Go to data merge in inDesign and add the CSV file as the data. Perform the merge. If you create paragraph styles with the same name as the fields you have inputted you can open the tags menu and do "map styles to tags", and "map by name" and then your bibliography will be beautifully styled according to your typography skills.
In the act of data merge, you can change the layout so you could make a small textbox and have indesign repeat it in a grid fashion across the page (more useful for making address labels than bibliographies... but will give you ideas for more complex layouts)
Ex magazine designer here... I can only write when I design in tandem. Scientists, you're missing a trick, inDesign feels like breathing to me, I could never write much without the structural logic that design gives me :) Peace.
"Here’s a tentative list of preserved entities:
bold;
italic;
blockquotes:
footnotes;
headers;
paragraphs;
tables;
lists."
Are a poor substitute for the endless paragraph and character styles that can be created with csv mail merge where I can, for example make every Japanese book title appear within the correct 『』parenthesis and add 巻 and 節 as per my template, and not only do I lose all that, I have to do extra work of dealing with this extra tool to get it there...!
Bibliography aside, I have paragraph styles for captions, figure text(including perfect spacing between the textbox and the table), paragraph indentation, first line non indentation, drop cap, H1~6 equiv, all integrated with page level objects - baseline grids, layout grids, page numbering etc.

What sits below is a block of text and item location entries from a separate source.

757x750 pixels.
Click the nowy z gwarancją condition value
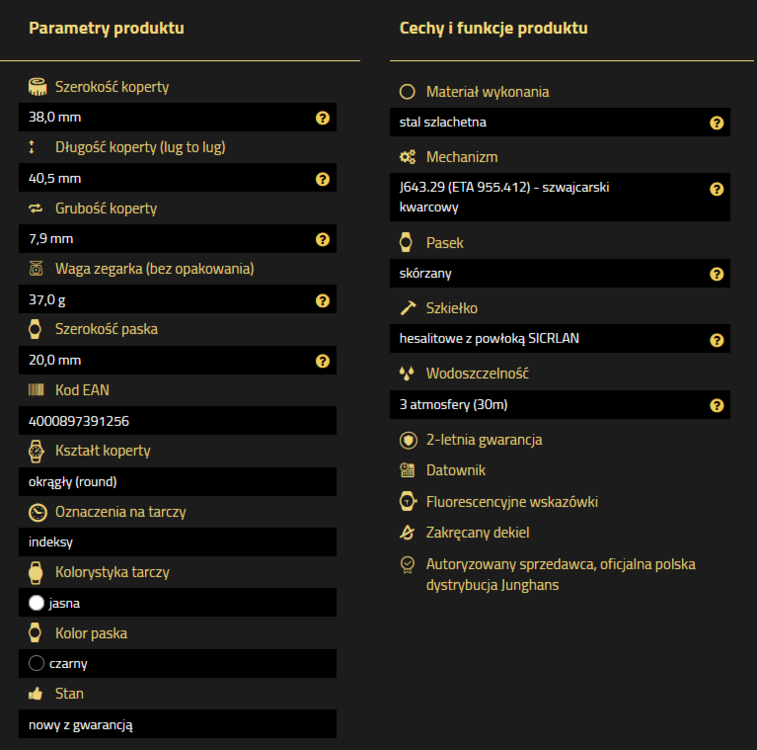coord(81,724)
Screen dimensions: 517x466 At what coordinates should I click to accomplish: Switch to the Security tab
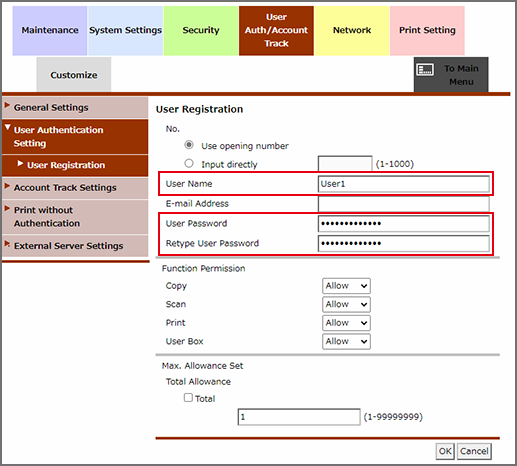[x=201, y=30]
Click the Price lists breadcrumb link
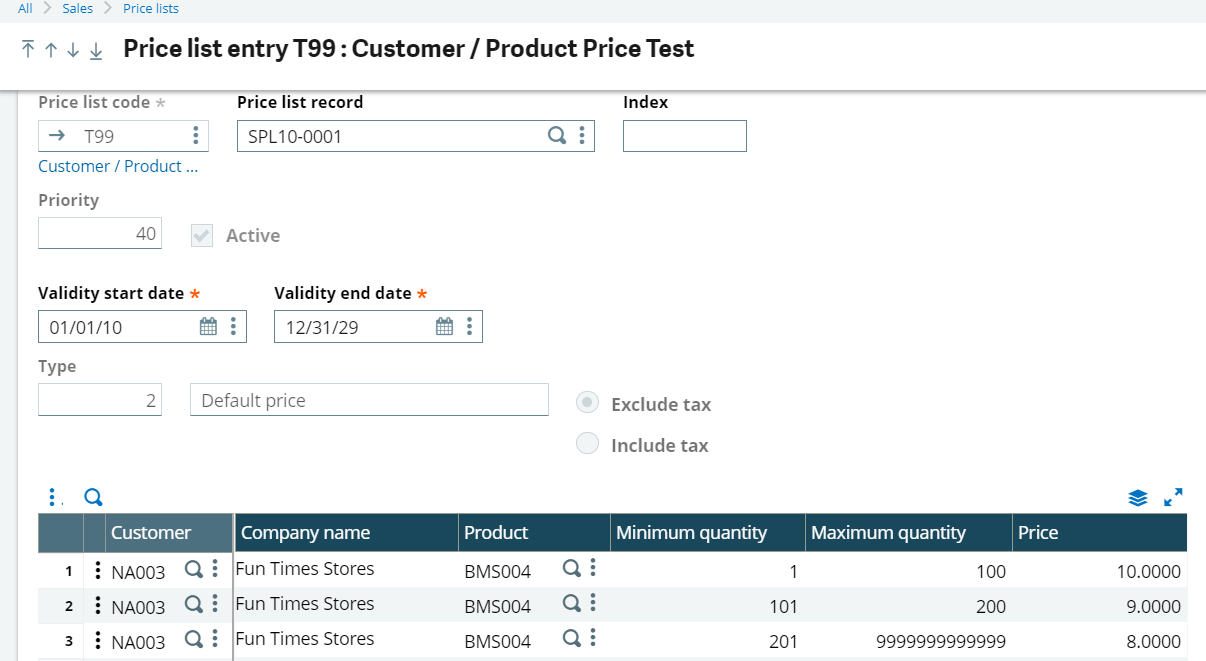Viewport: 1206px width, 661px height. (150, 8)
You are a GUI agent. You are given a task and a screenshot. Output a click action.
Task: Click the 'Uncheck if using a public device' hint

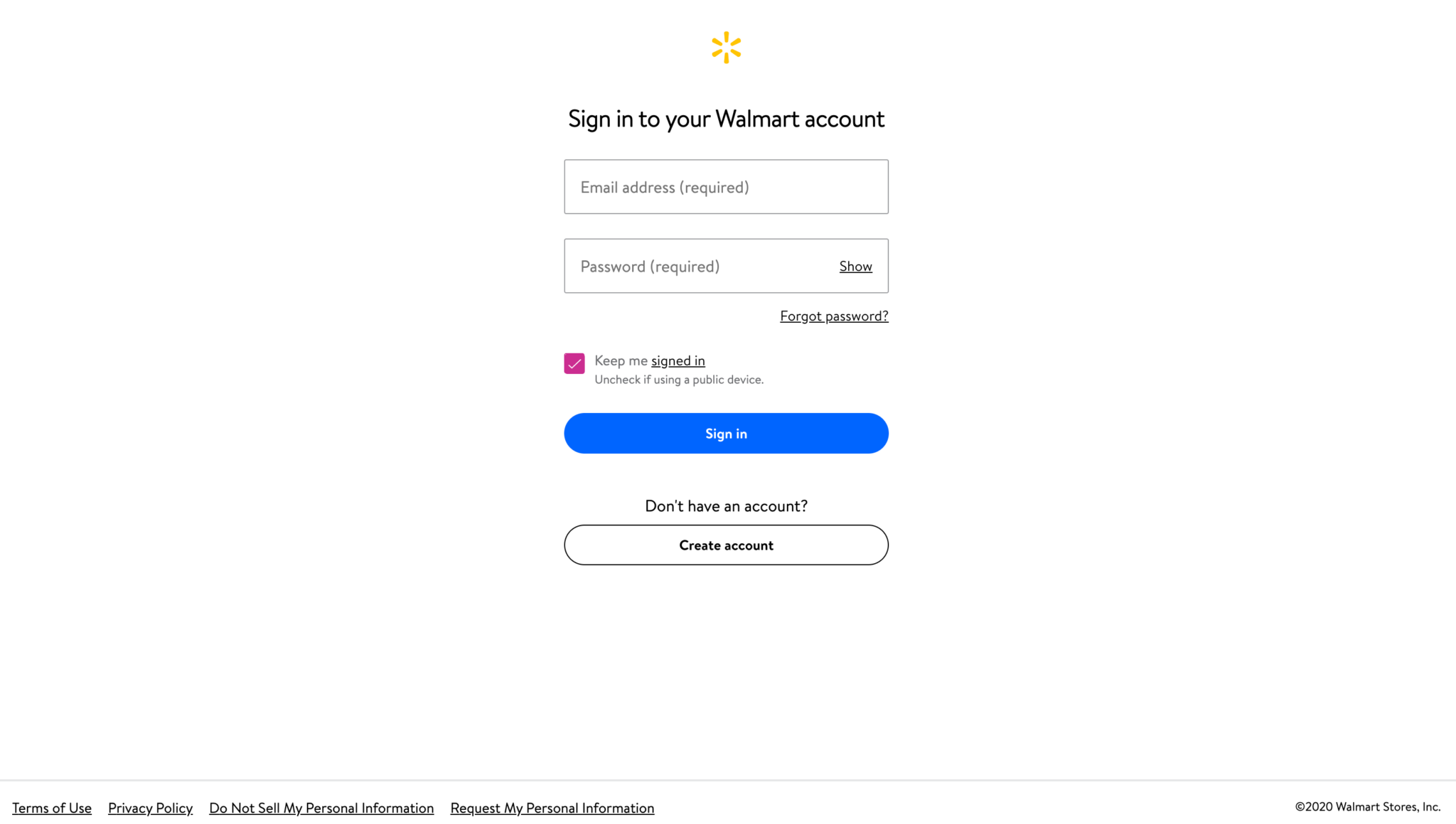pos(679,380)
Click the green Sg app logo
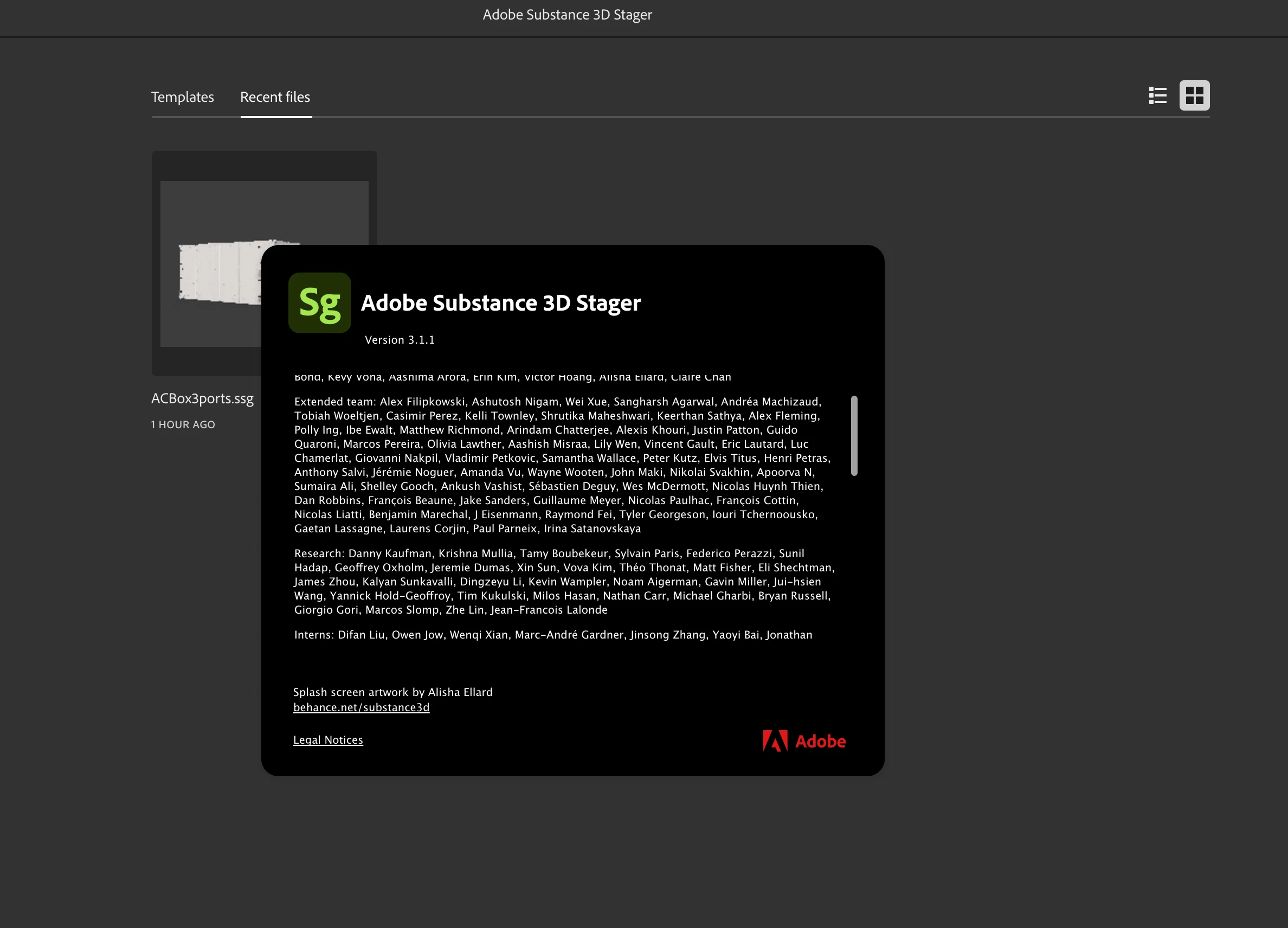This screenshot has width=1288, height=928. 320,302
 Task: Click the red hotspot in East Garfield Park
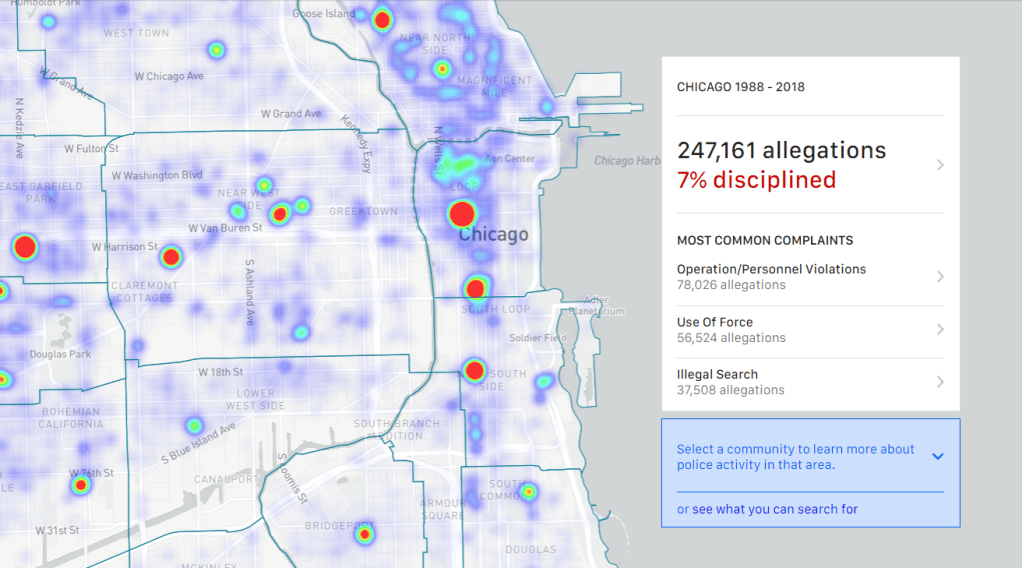(25, 247)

The only thing on this list that draws my attention is tables. Admittedly I don't know how to take an html table directly into indesign from a mass html document that might contain a lot of them without searching for some tool like this... but inDesign accepts excel spreadsheets directly and keeps them dynamic so for the number of tables I use (not many) I don't need a mass table import function.
https://redokun.com/blog/link-indesign-tables-to-excel-spreadsheets
So instead, for better workflow in complex documents, I tag the the plain-text of inCopy with all the hierarchical (heading) and emphatic (bold, italic, underline) structures, and then design is a cinch and I can iterate design very rapidly because the logic of the visual hierarchy is methodically tagged rather than intuited or laboured over during production.
And it’s integrated into the design which helps me to think across the thesis.
Just like a decently designed book, is infinitely more readable (visually) than almost any research paper. But if you’ve spent a career overcoming the obtuse nature of legibility in research papers (And conference posters don’t get me started...!) this is probably of little concern.